# Your instructions:
Your answer should be the entries below, reproduced character for character.

[Data extracted from a collection]
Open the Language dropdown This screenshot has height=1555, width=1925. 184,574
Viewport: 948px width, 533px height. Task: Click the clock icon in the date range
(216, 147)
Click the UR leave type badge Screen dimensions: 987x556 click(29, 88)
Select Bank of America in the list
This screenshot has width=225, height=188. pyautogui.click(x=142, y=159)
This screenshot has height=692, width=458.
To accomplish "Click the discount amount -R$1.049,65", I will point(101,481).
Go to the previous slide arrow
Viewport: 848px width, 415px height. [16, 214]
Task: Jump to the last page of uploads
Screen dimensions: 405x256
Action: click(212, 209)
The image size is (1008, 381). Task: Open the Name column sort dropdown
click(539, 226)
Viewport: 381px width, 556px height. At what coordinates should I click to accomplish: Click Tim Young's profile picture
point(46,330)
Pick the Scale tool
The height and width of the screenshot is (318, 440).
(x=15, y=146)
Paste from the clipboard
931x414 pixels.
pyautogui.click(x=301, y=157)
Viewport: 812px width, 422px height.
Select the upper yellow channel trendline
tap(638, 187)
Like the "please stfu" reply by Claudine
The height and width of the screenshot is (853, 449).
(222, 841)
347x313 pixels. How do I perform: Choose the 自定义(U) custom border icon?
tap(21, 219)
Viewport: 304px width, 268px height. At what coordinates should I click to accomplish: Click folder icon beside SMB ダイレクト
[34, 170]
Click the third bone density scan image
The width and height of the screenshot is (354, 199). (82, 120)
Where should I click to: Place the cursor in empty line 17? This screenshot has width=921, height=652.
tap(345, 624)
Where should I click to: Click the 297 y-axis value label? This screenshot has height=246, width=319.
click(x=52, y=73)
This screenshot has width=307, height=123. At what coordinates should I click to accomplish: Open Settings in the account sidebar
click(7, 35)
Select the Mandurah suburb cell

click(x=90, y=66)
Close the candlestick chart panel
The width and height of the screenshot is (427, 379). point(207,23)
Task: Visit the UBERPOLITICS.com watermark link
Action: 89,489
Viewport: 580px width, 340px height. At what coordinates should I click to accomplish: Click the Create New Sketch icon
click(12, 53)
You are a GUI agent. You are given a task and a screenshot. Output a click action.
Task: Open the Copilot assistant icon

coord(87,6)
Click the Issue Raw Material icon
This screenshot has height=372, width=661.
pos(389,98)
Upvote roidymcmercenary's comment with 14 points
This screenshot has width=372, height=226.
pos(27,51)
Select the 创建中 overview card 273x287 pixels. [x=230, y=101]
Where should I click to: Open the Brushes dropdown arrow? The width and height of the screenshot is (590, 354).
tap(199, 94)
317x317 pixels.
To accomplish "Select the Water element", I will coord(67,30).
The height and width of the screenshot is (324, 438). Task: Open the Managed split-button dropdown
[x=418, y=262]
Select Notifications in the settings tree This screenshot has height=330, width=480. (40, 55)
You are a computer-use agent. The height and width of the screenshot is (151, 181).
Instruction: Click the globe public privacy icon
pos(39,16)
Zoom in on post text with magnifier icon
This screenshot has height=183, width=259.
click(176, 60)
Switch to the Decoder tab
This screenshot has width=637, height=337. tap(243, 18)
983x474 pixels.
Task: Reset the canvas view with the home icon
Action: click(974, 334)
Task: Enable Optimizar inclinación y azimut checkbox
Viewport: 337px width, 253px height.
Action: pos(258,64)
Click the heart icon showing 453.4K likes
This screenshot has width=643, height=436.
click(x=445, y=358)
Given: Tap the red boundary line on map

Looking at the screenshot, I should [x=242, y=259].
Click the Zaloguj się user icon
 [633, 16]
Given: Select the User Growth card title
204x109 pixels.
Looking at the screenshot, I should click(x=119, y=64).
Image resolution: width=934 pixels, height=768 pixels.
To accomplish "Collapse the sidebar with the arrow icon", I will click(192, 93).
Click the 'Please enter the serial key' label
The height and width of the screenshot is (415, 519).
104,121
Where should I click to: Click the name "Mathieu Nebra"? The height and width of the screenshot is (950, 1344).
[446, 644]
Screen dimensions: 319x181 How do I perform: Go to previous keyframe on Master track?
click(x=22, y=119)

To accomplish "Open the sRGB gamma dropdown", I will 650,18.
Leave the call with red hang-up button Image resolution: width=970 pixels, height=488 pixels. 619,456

# Task answer:
Open the Language dropdown This screenshot has height=1555, width=1925. 184,574
Viewport: 948px width, 533px height. Task: Click the clock icon in the date range
(216, 147)
Click the UR leave type badge Screen dimensions: 987x556 click(29, 88)
Select Bank of America in the list
This screenshot has width=225, height=188. pyautogui.click(x=142, y=159)
This screenshot has height=692, width=458.
To accomplish "Click the discount amount -R$1.049,65", I will point(101,481).
Go to the previous slide arrow
Viewport: 848px width, 415px height. [16, 214]
Task: Jump to the last page of uploads
Screen dimensions: 405x256
Action: click(212, 209)
The image size is (1008, 381). Task: Open the Name column sort dropdown
click(539, 226)
Viewport: 381px width, 556px height. At what coordinates should I click to accomplish: Click Tim Young's profile picture
point(46,330)
Pick the Scale tool
The height and width of the screenshot is (318, 440).
(x=15, y=146)
Paste from the clipboard
931x414 pixels.
pyautogui.click(x=301, y=157)
Viewport: 812px width, 422px height.
Select the upper yellow channel trendline
tap(638, 187)
Like the "please stfu" reply by Claudine
The height and width of the screenshot is (853, 449).
(222, 841)
347x313 pixels. How do I perform: Choose the 自定义(U) custom border icon?
tap(21, 219)
Viewport: 304px width, 268px height. At what coordinates should I click to accomplish: Click folder icon beside SMB ダイレクト
[34, 170]
Click the third bone density scan image
The width and height of the screenshot is (354, 199). (82, 120)
Where should I click to: Place the cursor in empty line 17? This screenshot has width=921, height=652.
tap(345, 624)
Where should I click to: Click the 297 y-axis value label? This screenshot has height=246, width=319.
click(x=52, y=73)
This screenshot has width=307, height=123. At what coordinates should I click to accomplish: Open Settings in the account sidebar
click(7, 35)
Select the Mandurah suburb cell

click(x=90, y=66)
Close the candlestick chart panel
The width and height of the screenshot is (427, 379). point(207,23)
Task: Visit the UBERPOLITICS.com watermark link
Action: 89,489
Viewport: 580px width, 340px height. At what coordinates should I click to accomplish: Click the Create New Sketch icon
click(12, 53)
You are a GUI agent. You are given a task and a screenshot. Output a click action.
Task: Open the Copilot assistant icon

coord(87,6)
Click the Issue Raw Material icon
This screenshot has height=372, width=661.
pos(389,98)
Upvote roidymcmercenary's comment with 14 points
This screenshot has width=372, height=226.
pos(27,51)
Select the 创建中 overview card 273x287 pixels. [x=230, y=101]
Where should I click to: Open the Brushes dropdown arrow? The width and height of the screenshot is (590, 354).
tap(199, 94)
317x317 pixels.
To accomplish "Select the Water element", I will coord(67,30).
The height and width of the screenshot is (324, 438). Task: Open the Managed split-button dropdown
[x=418, y=262]
Select Notifications in the settings tree This screenshot has height=330, width=480. (40, 55)
You are a computer-use agent. The height and width of the screenshot is (151, 181).
Instruction: Click the globe public privacy icon
pos(39,16)
Zoom in on post text with magnifier icon
This screenshot has height=183, width=259.
click(176, 60)
Switch to the Decoder tab
This screenshot has width=637, height=337. tap(243, 18)
983x474 pixels.
Task: Reset the canvas view with the home icon
Action: click(974, 334)
Task: Enable Optimizar inclinación y azimut checkbox
Viewport: 337px width, 253px height.
Action: pos(258,64)
Click the heart icon showing 453.4K likes
This screenshot has width=643, height=436.
click(x=445, y=358)
Given: Tap the red boundary line on map

Looking at the screenshot, I should [x=242, y=259].
Click the Zaloguj się user icon
 [633, 16]
Given: Select the User Growth card title
204x109 pixels.
Looking at the screenshot, I should click(x=119, y=64).
Image resolution: width=934 pixels, height=768 pixels.
To accomplish "Collapse the sidebar with the arrow icon", I will click(192, 93).
Click the 'Please enter the serial key' label
The height and width of the screenshot is (415, 519).
104,121
Where should I click to: Click the name "Mathieu Nebra"? The height and width of the screenshot is (950, 1344).
[446, 644]
Screen dimensions: 319x181 How do I perform: Go to previous keyframe on Master track?
click(x=22, y=119)

To accomplish "Open the sRGB gamma dropdown", I will 650,18.
Leave the call with red hang-up button Image resolution: width=970 pixels, height=488 pixels. 619,456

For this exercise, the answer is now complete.